>> start

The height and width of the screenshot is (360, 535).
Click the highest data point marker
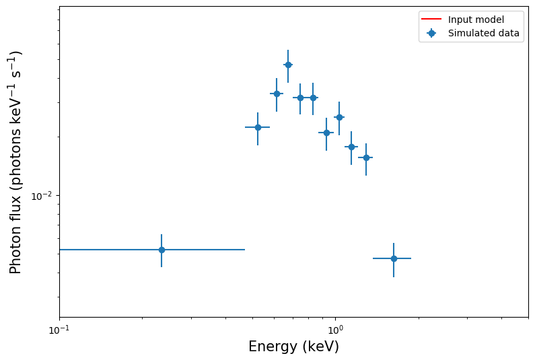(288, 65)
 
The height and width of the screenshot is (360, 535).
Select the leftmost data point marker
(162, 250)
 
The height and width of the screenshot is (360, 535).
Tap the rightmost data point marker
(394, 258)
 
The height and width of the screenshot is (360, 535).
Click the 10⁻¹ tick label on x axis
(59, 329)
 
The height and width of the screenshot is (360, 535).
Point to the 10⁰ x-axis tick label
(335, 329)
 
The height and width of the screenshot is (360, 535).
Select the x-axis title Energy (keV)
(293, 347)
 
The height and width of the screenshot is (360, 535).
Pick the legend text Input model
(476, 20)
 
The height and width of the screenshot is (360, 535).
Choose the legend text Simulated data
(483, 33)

>> end
>> start

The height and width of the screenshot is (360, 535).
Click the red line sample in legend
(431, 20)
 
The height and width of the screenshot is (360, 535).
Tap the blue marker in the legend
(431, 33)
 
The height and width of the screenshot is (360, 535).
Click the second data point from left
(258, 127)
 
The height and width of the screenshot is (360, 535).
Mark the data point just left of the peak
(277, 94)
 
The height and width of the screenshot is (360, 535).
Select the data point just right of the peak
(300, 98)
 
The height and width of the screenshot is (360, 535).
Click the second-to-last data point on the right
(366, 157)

>> end

* [Your instructions] Which lines of the listing above contain the string "tick"? Show every such line in full, treating uppercase and lowercase letters as distinct.

* [Reply]
Click the 10⁻¹ tick label on x axis
Point to the 10⁰ x-axis tick label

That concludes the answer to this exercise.